Scoulerine promotes cell viability reduction and apoptosis by activating ROS-dependent endoplasmic reticulum stress in colorectal cancer cells

Abstract

Scoulerine, an isoquinoline alkaloid isolated from Corydalis plants, has been reported to possess potent anti-proliferative and pro-apoptotic function in cancer cells. However, the effects and underlying mechanisms of scoulerine on colorectal cancer (CRC) progression remain elusive. CCK-8 and LDH assays were used to evaluate cell viability. Apoptosis was assessed by flow cytometry analysis, caspase-3/7 activity assay, and Western blot analysis of Bax, Bcl-2 and cytochrome c (Cyt C) expression. Oxidative stress level was examined by measuring reactive oxygen species (ROS) and glutathione (GSH) contents and superoxide dismutase (SOD) activity. Endoplasmic reticulum (ER) stress activation was detected by Western blot analysis of glucose-regulated protein 78 (GRP78) and C/EBP homologous protein (CHOP) expression. Results showed that scoulerine dose-dependently suppressed CRC cell viability. Scoulerine induced apoptosis and increased caspase-3/7 activity in CRC cells. Bax and cytosolic Cyt C expression was enhanced while Bcl-2 and mitochondrial Cyt C expression was reduced in scoulerine-treated CRC cells. Additionally, scoulerine induced oxidative damage in CRC cells by increasing ROS generation and reducing GSH content and SOD activity. Scoulerine activated ER stress, as evidenced by the increased GRP78 and CHOP expression in CRC cells.
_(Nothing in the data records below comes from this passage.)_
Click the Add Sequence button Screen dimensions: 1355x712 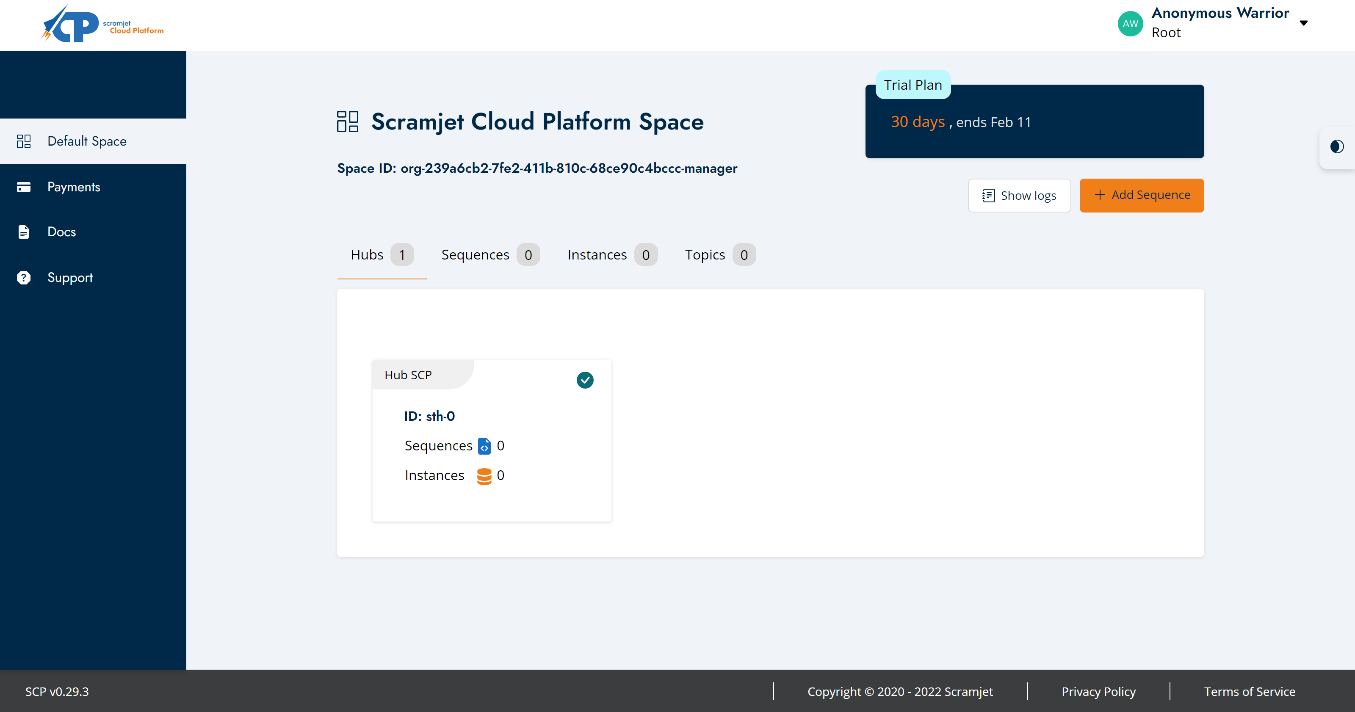pos(1141,195)
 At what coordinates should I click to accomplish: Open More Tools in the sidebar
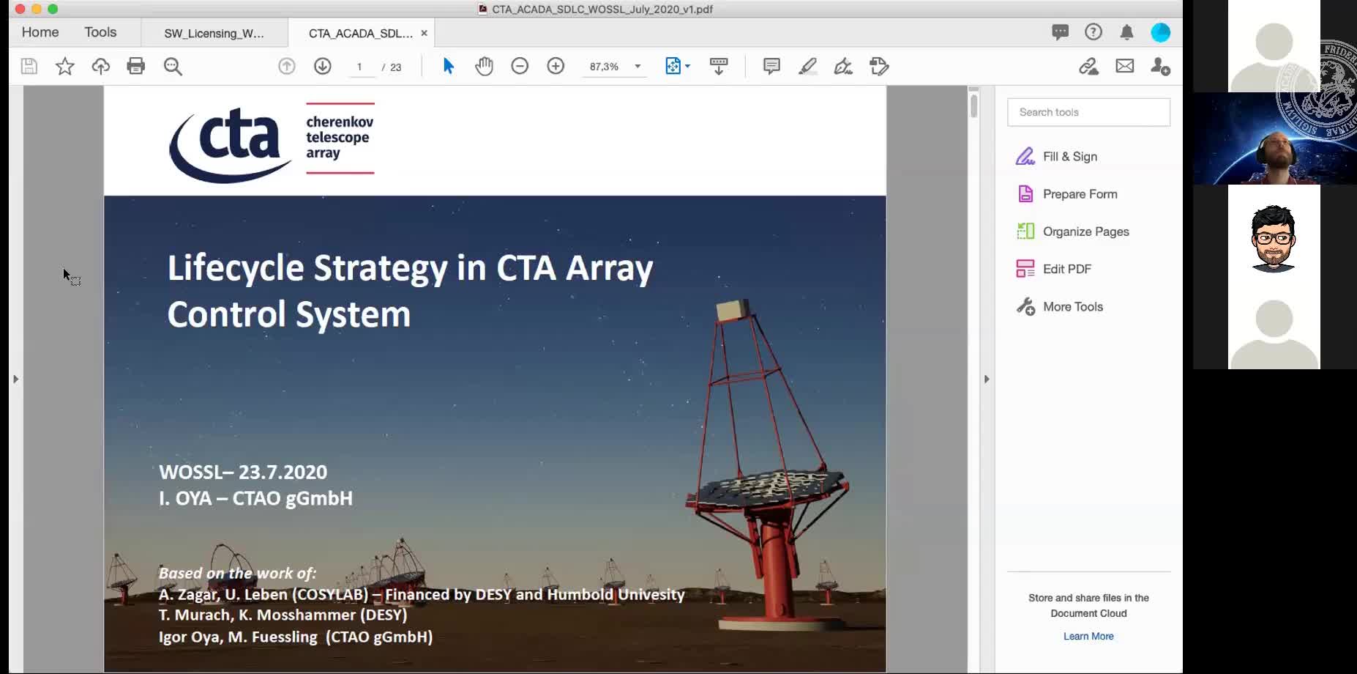1072,306
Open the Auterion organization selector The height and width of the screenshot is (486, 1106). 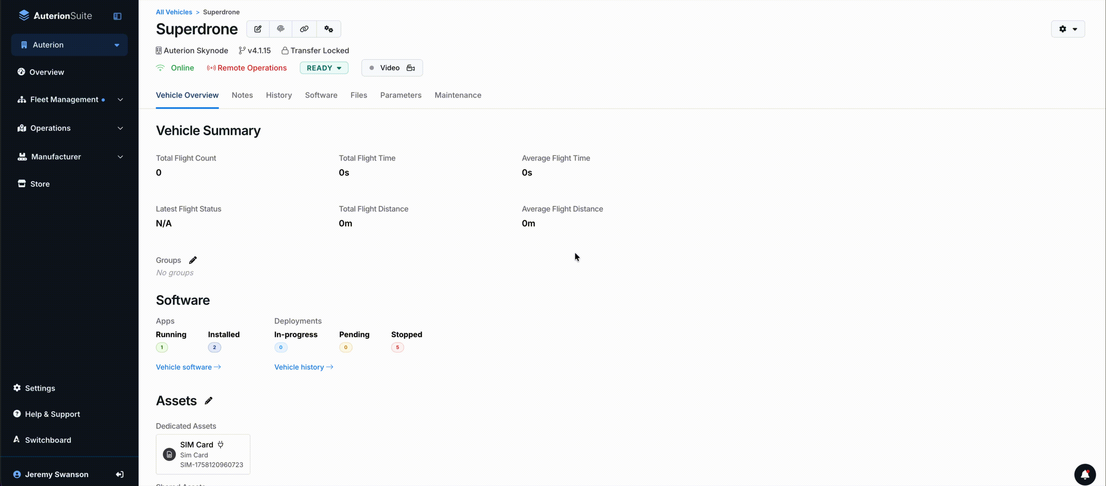[x=70, y=45]
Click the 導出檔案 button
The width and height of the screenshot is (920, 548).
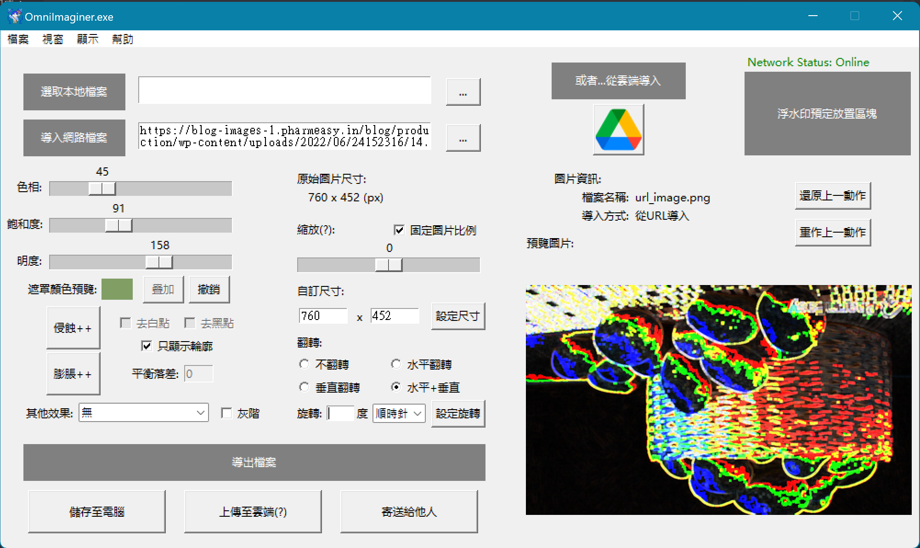(254, 462)
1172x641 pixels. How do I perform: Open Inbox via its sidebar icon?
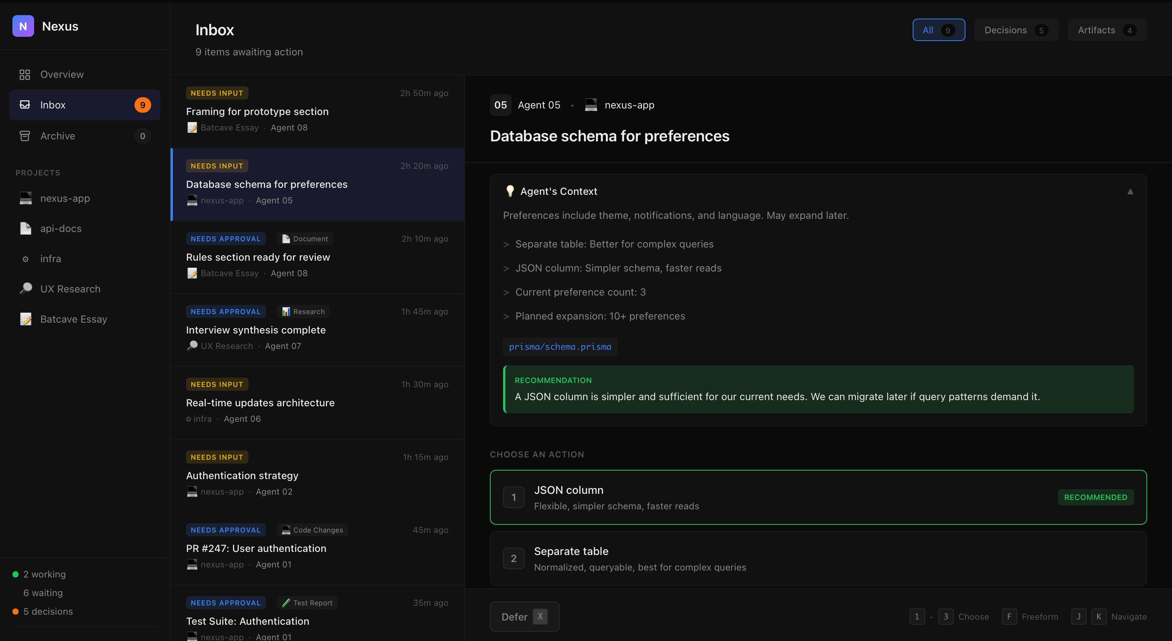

Interestingly, blocking ROS production by ROS scavenger N-acetyl-cysteine (NAC) attenuated scoulerine-induced ER stress. Inhibition of ER stress by 4-phenyl butyric acid (4-PBA) abolished scoulerine-induced ROS generation in CRC cells. Blockage of ROS and ER stress attenuated scoulerine-induced cell viability reduction and apoptosis in CRC cells. In conclusion, scoulerine promoted cell viability reduction and apoptosis by activating ROS-dependent ER stress in CRC cells.